We identified the top 50 genes with the highest discriminatory power between DCMi/GCMC and CS via analysis of the area under the receiver operator curve (AUC).
Top genes were used to develop GEPs based on a decision-tree approach and a linear model with varying numbers of predictors.
 
Results
We aim to find the smallest possible gene sets which allow for a highly accurate diagnosis of CS.
Individual marker genes such as CXCL9 (AUC = 0.85), CCL17 (AUC = 0.83) and GSN (AUC = 0.82) were highly accurate to discriminate CS from DCMi controls.
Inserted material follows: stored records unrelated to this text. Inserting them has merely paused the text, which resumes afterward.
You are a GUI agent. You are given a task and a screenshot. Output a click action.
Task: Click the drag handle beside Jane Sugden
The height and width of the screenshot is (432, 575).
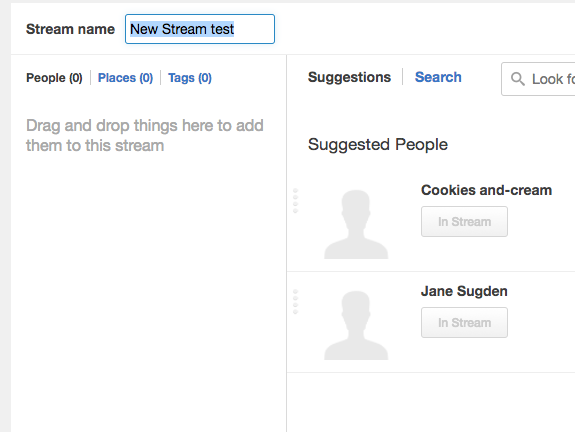(x=296, y=302)
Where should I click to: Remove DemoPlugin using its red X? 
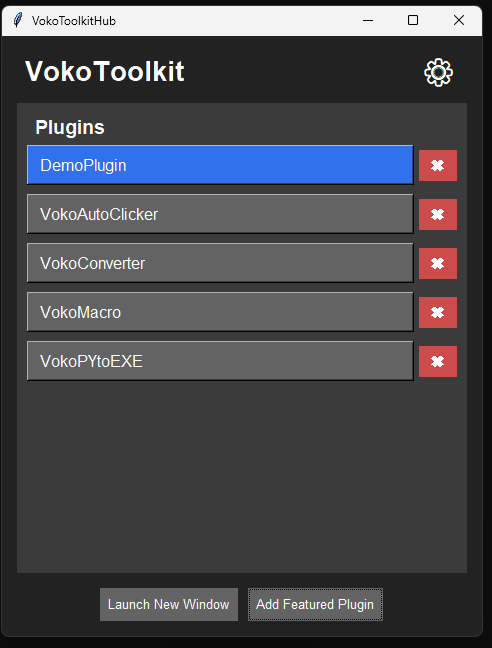(x=438, y=165)
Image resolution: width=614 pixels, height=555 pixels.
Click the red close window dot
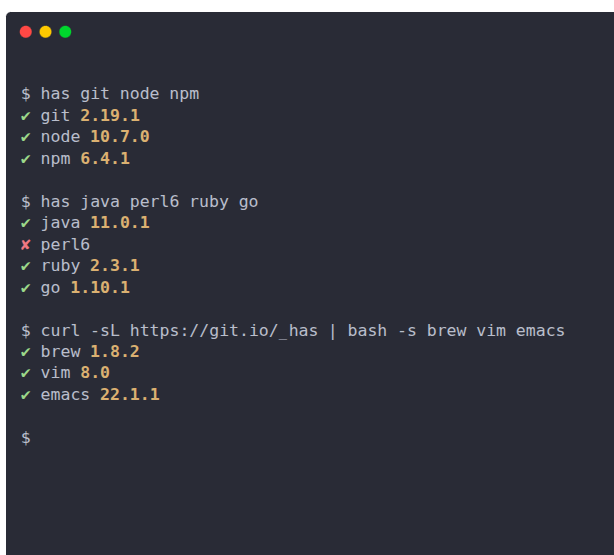pos(26,32)
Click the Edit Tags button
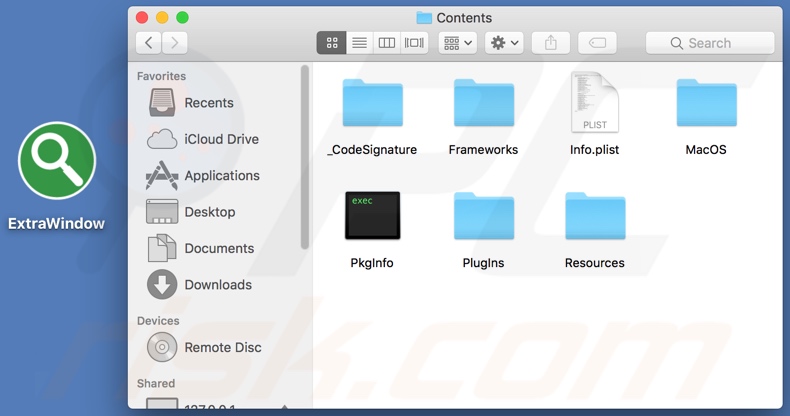Viewport: 790px width, 416px height. point(597,43)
Other genes such as CYBB (AUC = 0.82), TLR2 (AUC = 0.81) and TIMP1 (AUC = 0.81) were suitable to discriminate between CS and GCMC.
Different GEPs using 3 to 10 genes were developed on the basis of decision tree models and linear regression and achieve AUCs of up to 0.94 (Sensitivity: 90.9%, Specificity: 84.8%) in a test data set.
Decision trees require 7 genes to resolve all patients in test data both in relation to DCMi and GCMC.
 
Conclusion
The GEPs presented here enables the diagnosis of CS on a molecular level with a high diagnostic accuracy and can thus circumvent the sampling error in EMB analyses between inflammatory cardiomyopathy and sarcoidosis.
This is highly relevant as it significantly improves diagnostics and the resulting therapeutic decisions.